Bonnie Stevens

CIHR Awards Grant for Pain Management Study of Children in Palliative Care

2 November 2012

The Canadian Institutes of Health Research (CIHR) has awarded Bloomberg Nursing professor, Dr. Bonnie Stevens, RN, PhD and Bloomberg Nursing graduates, Drs. Kimberley Widger RN, PhD, CHPCN(C) and Janet Yamada, RN, PhD a grant to summarize existing research on pain assessment and management in paediatric palliative care (PPC). Their work will identify the areas in need of additional research and to start the process of developing guidelines for health professionals to provide the most effective care for children facing life-threatening illnesses.

Paediatric palliative care (PPC) is a relatively new, but growing, clinical and research field. The Institute of Medicine has identified the need for more studies of pain and symptom management in children to guide clinical practice in PPC. While researchers have looked at children with acute, procedural, and chronic pain, those children who are unlikely to reach adulthood, often due to rare, genetic conditions, have received less attention regarding their pain management. This grant allows Dr. Stevens and her team to take a closer look at the pain related needs of those children and to answer the questions 1) Are the pain assessment tools used with children with these conditions, reliable, valid, feasible and useful in a clinical setting and 2) what is the breadth and quality of studies done to date that may guide clinical practice related to pain management.

The study is also part of the Nursing Research Internship Program at the Hospital for Sick Children. A staff nurse will be assisting with all aspects of this project, while also attending weekly sessions on the research process. The internship program provides an opportunity for staff nurses to gain solid research experience.
+---+
> ASSIGNMENT A: According to the grant announcement, which organization identified the need for more studies of pain and symptom management in children?
> ASSIGNMENT B: Resume the grant announcement about the pediatric palliative care pain study, starting after its final sentence.
The rows that follow are separate material, unrelated to the grant announcement.

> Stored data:
+---+
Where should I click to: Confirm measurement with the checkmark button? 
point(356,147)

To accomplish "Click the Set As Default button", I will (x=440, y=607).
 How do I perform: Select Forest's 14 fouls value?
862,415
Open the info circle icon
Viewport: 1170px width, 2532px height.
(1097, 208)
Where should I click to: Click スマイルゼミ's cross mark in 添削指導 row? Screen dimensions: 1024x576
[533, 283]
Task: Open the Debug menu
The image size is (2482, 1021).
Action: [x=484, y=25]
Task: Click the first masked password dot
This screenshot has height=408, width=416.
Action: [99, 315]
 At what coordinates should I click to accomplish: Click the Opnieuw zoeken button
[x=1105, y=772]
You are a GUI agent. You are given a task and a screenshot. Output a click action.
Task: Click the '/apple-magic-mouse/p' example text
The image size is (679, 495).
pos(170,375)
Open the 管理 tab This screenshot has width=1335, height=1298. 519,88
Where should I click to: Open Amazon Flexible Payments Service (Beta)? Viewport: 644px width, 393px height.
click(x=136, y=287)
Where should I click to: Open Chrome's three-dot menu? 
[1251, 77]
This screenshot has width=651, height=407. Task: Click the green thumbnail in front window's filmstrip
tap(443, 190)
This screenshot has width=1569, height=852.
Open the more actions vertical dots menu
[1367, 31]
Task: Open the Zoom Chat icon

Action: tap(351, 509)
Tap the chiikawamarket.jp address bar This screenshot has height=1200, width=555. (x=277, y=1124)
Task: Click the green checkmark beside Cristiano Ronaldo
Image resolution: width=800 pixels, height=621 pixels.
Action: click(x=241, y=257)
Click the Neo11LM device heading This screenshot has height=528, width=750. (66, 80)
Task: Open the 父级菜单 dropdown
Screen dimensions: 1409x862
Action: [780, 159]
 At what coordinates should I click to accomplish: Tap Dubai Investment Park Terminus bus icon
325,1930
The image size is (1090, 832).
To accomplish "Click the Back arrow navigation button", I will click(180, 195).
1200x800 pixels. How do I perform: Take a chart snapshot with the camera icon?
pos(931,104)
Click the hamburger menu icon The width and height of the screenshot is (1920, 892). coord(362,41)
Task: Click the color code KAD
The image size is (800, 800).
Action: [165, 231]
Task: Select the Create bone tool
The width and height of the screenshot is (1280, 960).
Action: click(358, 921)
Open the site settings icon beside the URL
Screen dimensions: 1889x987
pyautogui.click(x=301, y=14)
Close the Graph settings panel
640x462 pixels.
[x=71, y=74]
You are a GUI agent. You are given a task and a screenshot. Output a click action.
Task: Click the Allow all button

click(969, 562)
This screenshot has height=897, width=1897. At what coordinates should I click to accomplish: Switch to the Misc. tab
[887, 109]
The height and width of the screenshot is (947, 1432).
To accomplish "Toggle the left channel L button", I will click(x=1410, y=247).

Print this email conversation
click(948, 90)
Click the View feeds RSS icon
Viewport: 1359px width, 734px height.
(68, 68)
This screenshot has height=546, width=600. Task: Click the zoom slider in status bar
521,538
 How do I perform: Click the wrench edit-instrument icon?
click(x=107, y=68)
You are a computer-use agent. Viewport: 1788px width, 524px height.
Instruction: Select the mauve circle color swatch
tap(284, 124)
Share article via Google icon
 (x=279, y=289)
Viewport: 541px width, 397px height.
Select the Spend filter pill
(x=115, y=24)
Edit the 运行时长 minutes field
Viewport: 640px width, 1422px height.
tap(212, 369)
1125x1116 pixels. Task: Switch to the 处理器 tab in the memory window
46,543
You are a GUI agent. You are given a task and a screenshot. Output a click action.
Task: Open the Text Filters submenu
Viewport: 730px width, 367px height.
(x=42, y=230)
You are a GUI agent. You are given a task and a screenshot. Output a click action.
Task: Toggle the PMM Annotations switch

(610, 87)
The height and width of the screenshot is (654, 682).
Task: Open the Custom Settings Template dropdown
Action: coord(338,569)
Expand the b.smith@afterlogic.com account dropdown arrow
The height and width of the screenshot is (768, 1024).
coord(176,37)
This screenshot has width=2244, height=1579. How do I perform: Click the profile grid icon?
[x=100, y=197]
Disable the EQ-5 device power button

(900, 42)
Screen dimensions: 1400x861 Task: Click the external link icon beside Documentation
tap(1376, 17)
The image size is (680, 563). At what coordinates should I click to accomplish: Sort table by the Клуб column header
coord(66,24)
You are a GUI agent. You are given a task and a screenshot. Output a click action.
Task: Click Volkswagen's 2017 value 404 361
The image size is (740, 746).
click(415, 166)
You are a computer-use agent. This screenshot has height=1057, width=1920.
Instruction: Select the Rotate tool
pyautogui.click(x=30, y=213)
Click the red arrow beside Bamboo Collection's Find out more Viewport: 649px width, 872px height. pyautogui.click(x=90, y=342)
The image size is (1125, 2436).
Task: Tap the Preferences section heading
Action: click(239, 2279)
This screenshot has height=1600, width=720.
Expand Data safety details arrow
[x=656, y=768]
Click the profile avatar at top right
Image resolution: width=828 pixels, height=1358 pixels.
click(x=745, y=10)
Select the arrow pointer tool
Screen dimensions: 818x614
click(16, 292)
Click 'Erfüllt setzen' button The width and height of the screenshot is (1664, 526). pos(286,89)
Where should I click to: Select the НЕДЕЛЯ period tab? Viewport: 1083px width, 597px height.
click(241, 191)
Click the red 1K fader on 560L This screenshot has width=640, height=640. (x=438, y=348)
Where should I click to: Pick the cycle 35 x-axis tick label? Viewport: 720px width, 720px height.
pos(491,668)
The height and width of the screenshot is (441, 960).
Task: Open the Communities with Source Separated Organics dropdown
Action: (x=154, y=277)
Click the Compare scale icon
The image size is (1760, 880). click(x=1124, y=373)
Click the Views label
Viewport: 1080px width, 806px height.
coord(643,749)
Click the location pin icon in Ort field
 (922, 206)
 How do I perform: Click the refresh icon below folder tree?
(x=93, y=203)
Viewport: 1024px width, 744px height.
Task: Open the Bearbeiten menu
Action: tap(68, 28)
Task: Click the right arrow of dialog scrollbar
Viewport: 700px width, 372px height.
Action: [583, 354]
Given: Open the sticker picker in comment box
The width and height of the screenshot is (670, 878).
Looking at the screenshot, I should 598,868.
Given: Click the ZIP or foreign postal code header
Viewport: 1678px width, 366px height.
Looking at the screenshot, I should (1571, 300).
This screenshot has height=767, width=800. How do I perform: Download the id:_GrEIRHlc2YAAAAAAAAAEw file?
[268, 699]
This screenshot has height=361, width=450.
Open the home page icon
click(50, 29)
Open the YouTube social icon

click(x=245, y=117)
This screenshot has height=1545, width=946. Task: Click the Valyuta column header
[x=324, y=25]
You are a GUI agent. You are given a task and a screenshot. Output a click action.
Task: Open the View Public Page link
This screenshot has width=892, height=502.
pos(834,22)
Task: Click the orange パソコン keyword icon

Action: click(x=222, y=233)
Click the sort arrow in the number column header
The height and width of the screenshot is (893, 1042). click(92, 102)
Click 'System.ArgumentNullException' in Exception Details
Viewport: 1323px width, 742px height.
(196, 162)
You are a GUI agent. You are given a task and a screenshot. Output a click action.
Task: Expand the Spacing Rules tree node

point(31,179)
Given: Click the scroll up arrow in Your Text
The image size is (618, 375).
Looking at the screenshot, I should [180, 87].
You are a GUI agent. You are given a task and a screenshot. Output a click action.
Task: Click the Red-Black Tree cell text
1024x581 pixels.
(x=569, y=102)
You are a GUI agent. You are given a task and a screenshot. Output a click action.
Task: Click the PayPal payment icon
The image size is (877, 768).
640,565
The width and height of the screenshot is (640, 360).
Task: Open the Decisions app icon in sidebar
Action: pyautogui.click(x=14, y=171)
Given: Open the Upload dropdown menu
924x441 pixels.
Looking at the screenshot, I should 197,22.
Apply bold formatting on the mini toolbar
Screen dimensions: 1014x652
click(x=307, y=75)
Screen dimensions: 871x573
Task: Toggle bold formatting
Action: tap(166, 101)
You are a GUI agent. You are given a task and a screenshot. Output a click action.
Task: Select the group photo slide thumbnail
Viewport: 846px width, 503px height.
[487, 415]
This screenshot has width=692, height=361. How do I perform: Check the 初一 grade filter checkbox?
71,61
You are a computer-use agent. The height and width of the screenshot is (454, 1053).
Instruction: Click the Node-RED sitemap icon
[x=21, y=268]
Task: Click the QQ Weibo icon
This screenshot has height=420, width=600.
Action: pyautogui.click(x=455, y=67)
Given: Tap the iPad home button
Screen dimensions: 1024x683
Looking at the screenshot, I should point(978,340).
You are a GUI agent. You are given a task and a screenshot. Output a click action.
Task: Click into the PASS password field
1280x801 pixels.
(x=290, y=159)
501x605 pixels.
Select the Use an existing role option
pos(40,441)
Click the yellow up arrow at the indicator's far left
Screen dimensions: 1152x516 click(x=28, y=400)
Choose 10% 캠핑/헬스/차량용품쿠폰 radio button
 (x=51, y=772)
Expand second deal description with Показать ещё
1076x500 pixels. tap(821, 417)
+---+
> WRITTEN RESPONSE A: The Institute of Medicine.

> WRITTEN RESPONSE B:
The approach Drs. Stevens, Widger and Yamada will take with this review is unique in that they are bringing together clinicians and researchers whose primary focus is paediatric pain, and those whose primary focus is paediatric palliative care. Their goal is to identify key concepts, theories, sources of evidence, what is known, and gaps in the research to guide future studies and enhance clinical practices.

At the end of the grant, the team will present a one-day, interactive knowledge transition (KT) workshop to better inform clinicians, researchers, policymakers and potentially families on what the research has uncovered. Drs. Stevens, Widger, and Yamada also plan on using the KT workshop to identify at least one new research project that will further advance the field of PPC.

This KT workshop will also provide the opportunity to prepare an evidence summary that will be tailored to the interests of researchers and one tailored to the interests of clinicians in order to guide best practices in pain assessment and management in PPC. Ultimately, this study will be a significant step in ensuring optimal pain assessment and management for children with life-threatening illnesses, and managing end of life care.